The problem is that the large-cap fund, positioned in what is recognized as the easiest place to have been making money over the last few years, had lousy performance (bottom 10 percent of its peer group over the last three years) and never found enough investors/suckers/victims to attract enough dough to keep Fido interested. The fund has less than $20 million in assets.
Fidelity Tax-Managed Stock, likewise, has a size problem ($70 million just isn't a big deal to Fidelity) and performance issues (bottom 10 percent over the last five years, bottom quartile in the last decade), but also has the distinction of being run in a way that Fidelity was slow to adopt and that goes against the grain of what the firm does best.
While other firms were hyping tax-efficient offerings, Fidelity executives maintained that the best way to minimize taxes was to lose money, and they wanted their stock-pickers to have free reign to do what they do best. They ultimately caved in to marketing pressure, but it should have been clear from the beginning that this was more about responding to the market than about an exciting new issue in the firm's sweet spot.
Fidelity Fifty is the most intriguing of the changes, with a long history, strong assets ($663 million) and some stretches of stellar performance. It carries a bronze analyst's rating from Morningstar (albeit with just two stars in the firm's star-rating system).
That said, the fund's selling point in the large-cap growth space is that it has a concentrated portfolio, by Fidelity's standards, of 50 to 60 issues.

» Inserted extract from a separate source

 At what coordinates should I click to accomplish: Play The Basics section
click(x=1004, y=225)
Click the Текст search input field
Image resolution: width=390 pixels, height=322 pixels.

When Fidelity's strength has long been considered the depth and breadth of its stock-picking capabilities, focusing on fewer picks concentrates the risks and in some ways limits what the firm does best.
While the fund is in the top quartile of its peer group over the last 15 years, it is in the bottom 20 percent through the most recent five- and 10-year periods, meaning its best days were more than a decade ago.
It's important to recognize the lessons here because while Fido was shuttering these funds it was rolling out five new funds for its Series group of funds. While new issues like Fidelity Series Intrinsic Opportunities and Fidelity Series Opportunistic Insights - run by star managers Joel Tillinghast and Will Danoff, respectively - would appear to be an expansion of what the firm does best, investors might be better off simply going for established funds in the same spaces that built the company's reputation.
The same could be said for BlackRock Global Long/Short Equity, Janus Diversified Alternatives, both recent new registrations,- and countless other new funds that seem shiny and exciting as they first come to market, but which have potential to be tomorrow's quiet closing.
The moral of the story: If you plan on using a fund as part of your portfolio for years, make sure you're buying something that will still seem like a smart idea years from now, rather than the market's current flavor-of-the-day.